CHIMERA extends on Megan Phipps’ ideas of female corporeality in the otaku subculture and Tamaki Saito’s renowned theories on anime girls as ‘fictional creatures of male desire’, pairing these concepts with extensive research into Superflat artists such as Takashi Murakami, Yoshitomo Nara and Mahomi Kunikata.
Stylistically inspired by Nara’s
Midnight Tears (2023) for the way its subject emerges and glows in an undefined space, CHIMERA’s girls too are suspended in a magical, dream-like mist. This idea of fantasy is furthered by a saturated palette and layering of thinned pigments, with small patches of colour dancing around the canvas, reminiscent of refracted light. Following Nara’s impressionistic take on the anime style also disrupts opaque representation as a mimetic device, with the paintings’ indistinctness trivialising the legitimacy of illusionistic naturalism typical of Orientalist paintings.
The work also exhibits traces of Motoko Ishibashi’s
Wicked City series, in which anime girls are metamorphosed into almost sub-human creatures, becoming a grotesque imitation of the otaku’s exercise of power over his fantasy object’s corporeality. Here, too, these anime girls resemble fantastical experiments with hubris-driven mutations, until there is no difference between them and other inventions of mythology: mermaids, centaurs, dragons.
CHIMERA threatens the gentle otaku-fication of our Asian women, revealing how their continuous objectification and over-sexualisation in visual culture has not ended, but merely switched tactics, since the time of the Odalisque.

BCA YEAR 1 SEMESTER 2 MAJOR WORK
PRINCESA NG BABOY (2024), oil on canvas

ARTIST STATEMENT
Princesa ng Baboy is an oil painting responding to the diasporic identity and the alluring trap of self-essentialisation, utilising borderline stereotype symbols of a shared collective history to illustrate an ambivalence toward one’s race. In the making of this work, I became fascinated with the idea of identity as a ‘communal affiliation’ and conflicting personal, social and cultural perceptions. Taking after Post-colonialism, I sought to visualise the oppressive experience of assimilation using an explicit Filipino iconography, inspired by Marikit Santiago’s likewise unapologetic expression of culture.
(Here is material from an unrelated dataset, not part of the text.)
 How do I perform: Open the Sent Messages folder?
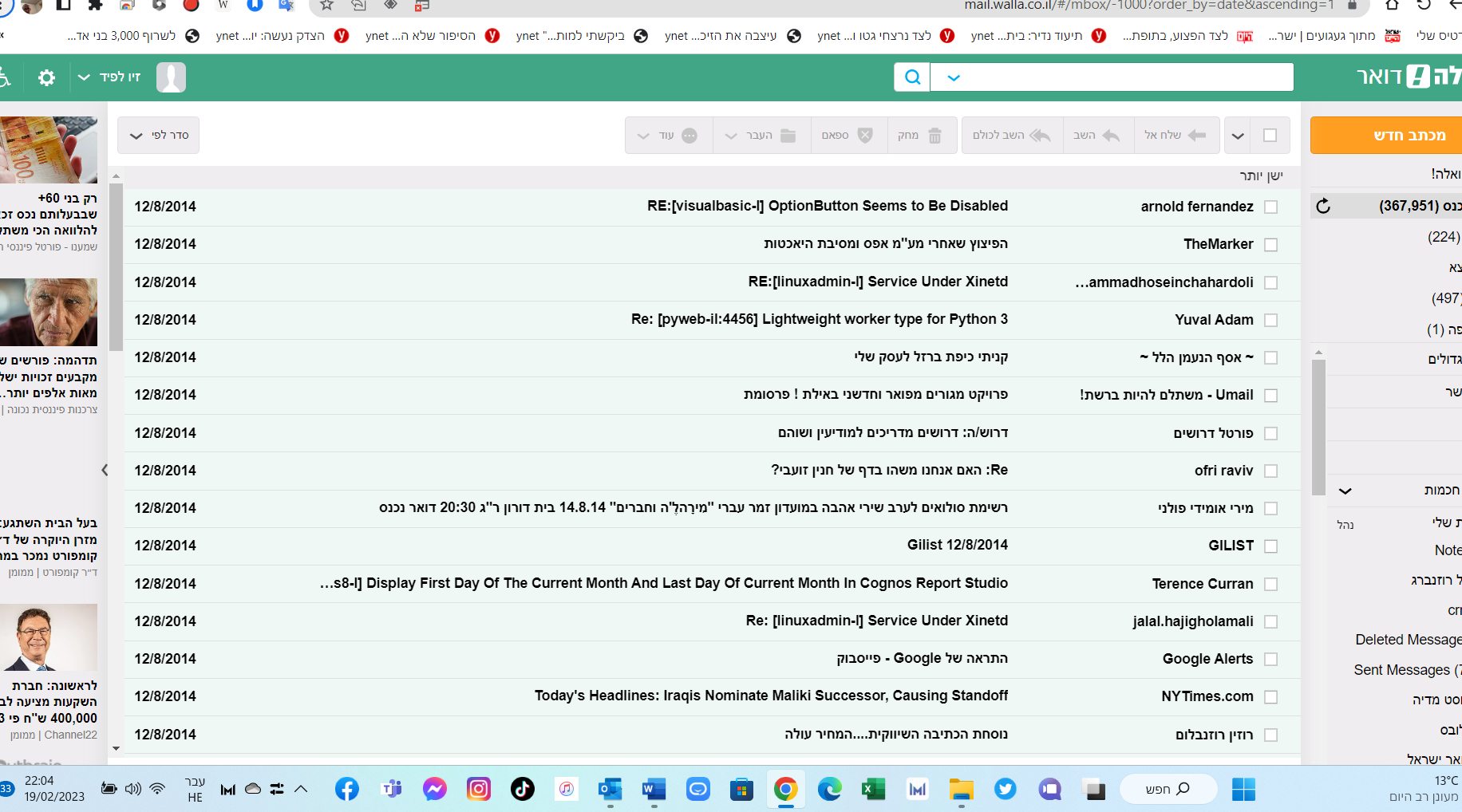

Just as Remedios Varo’s Personages and Vincent Fantauzzo’s Heath use non-human figures and duplications to re-imagine the “true” self-portrait as the self slightly askew, I depict the subject and her doppelganger in lechon masks, further elaborating on the complex diasporic experience and posing the question: is it better to conform to the monolith for a chance at belonging to an imaginary “homeland”, or to reject this generalisation, inadvertently submitting to Western assimilation? The painting’s slightly Impressionist style prevents the eye from latching onto explicit detail, a motion blur effect that lends itself to the use of oil paints, symbolising ambiguity, instability and indecision. Through this loss of clarity, the act of painting itself is revealed as a vessel for fantasy and false memory: an imagined pictorial space for enacting the subconscious.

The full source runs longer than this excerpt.